In Suntharalinkam v. Keisler, case no. 04-70258 (9th Cir. Oct. 18, 2007), the Ninth dismisses a petition for rehearing en banc in an immigration case on the motion of the petitioner, whose counsel requested dismissal after being questioned at oral argument regarding the petitioner’s relocation to Canada and seeking of asylum there. Judge Kozinski will have none of it. In a dissent joined by three other judges, he argues against the ability of the petitioner to waste all the hard work of the court:

My colleagues dismiss the petition for review based on a nine-line motion, filed almost a month after this case was argued and submitted, which says nothing more than that petitioner has suddenly lost interest in the case. Granting the motion in such circumstances casts aside the time and effort of the 15-judge en banc panel, as well as the time and effort of the full court in considering whether to take the case en banc in the first place. It also threatens the integrity of our processes by inviting manipulation by parties unhappy with the questions at oral argument and fearful of the result they believe the court is going to reach. Worse still, by allowing counsel to dismiss the petition without requiring confirmation from the client that he wishes to abandon the petition for review, we put petitioner’s rights in jeopardy and leave the door open to future litigation as to whether counsel’s representations can bind the client.

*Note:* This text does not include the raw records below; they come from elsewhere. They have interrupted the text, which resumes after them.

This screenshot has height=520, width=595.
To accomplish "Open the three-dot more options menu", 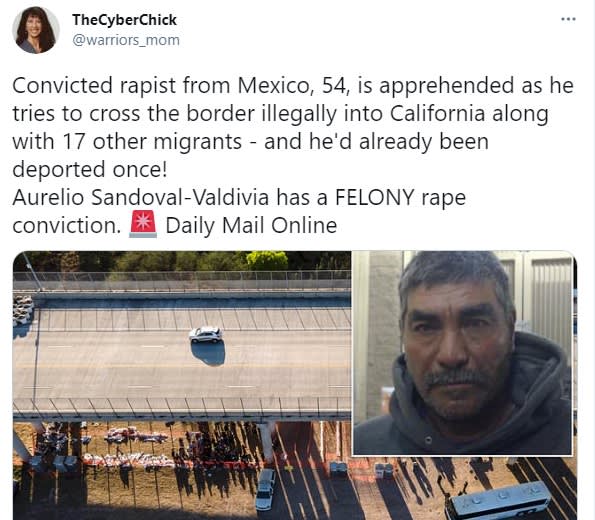I will click(x=568, y=19).
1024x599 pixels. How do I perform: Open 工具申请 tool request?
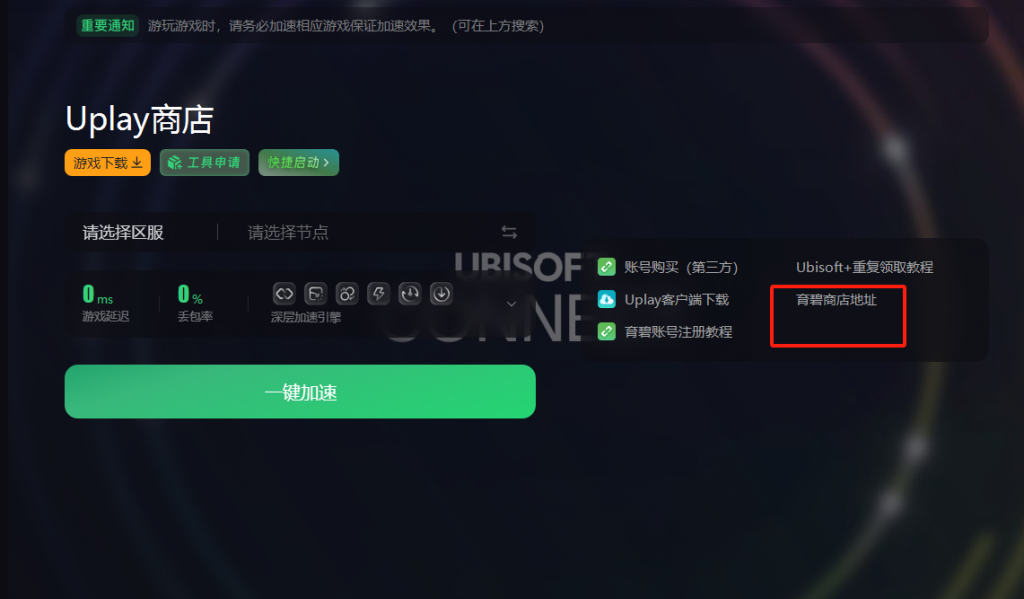click(x=204, y=163)
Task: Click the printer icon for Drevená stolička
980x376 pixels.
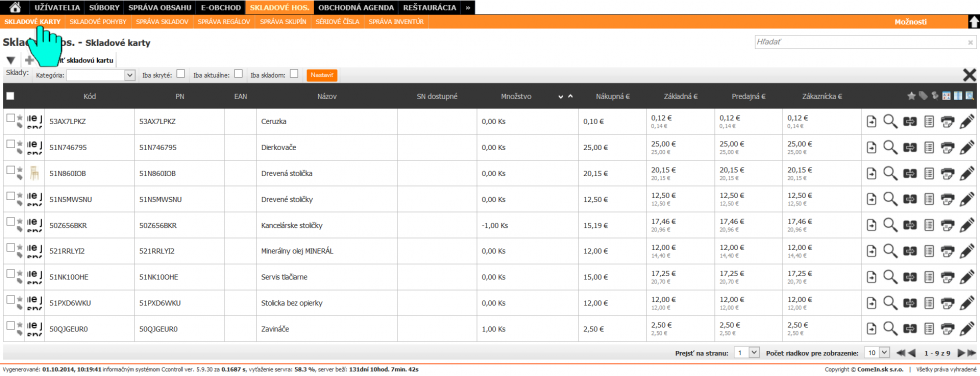Action: (x=948, y=174)
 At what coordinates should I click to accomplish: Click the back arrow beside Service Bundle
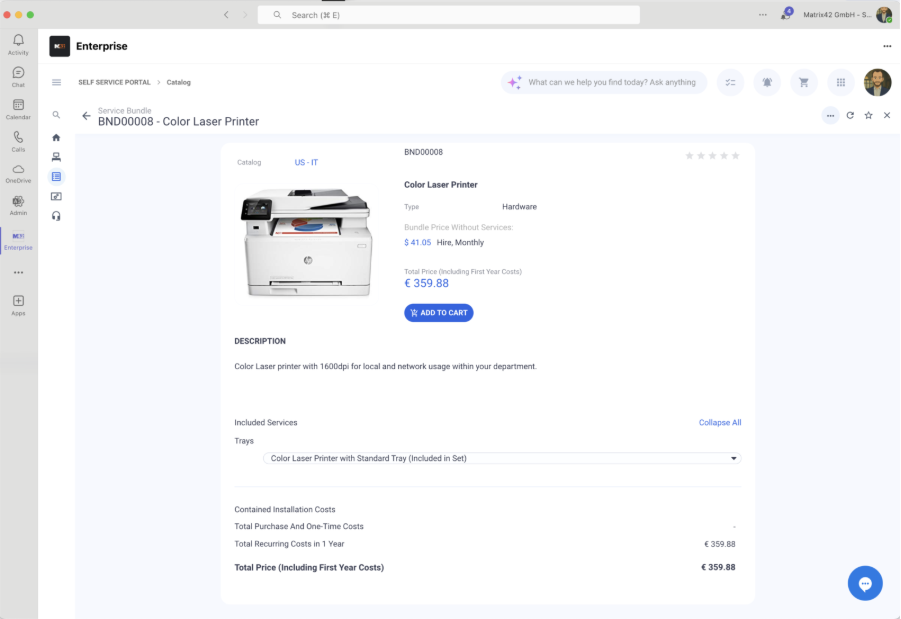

I’ve always detected a sense among lawyers — sometimes explicitly stated, at least in private — that judges are always grateful for anything that clears up their dockets a little bit. Thus, we tend to assume a judicial bias in favor of any resolution short of final disposition on the merits — whether by voluntary dismissal of a case or appeal, settlement of a case, or even a stipulated reversal of a judgment on appeal. Not to be sycophantic here (besides, I have no reason to believe any judge has seen this blog), but I think this is somewhat cynical and does not give credit to the hard work of the judiciary.

UPDATE (10/19/07): Decision of the Day comments on the case with more detail and a focus on concerns that attorneys were gaming the system, as does California Appellate ReportAppellate Law & Practice has somewhat less respect for Judge Kozinski’s concerns.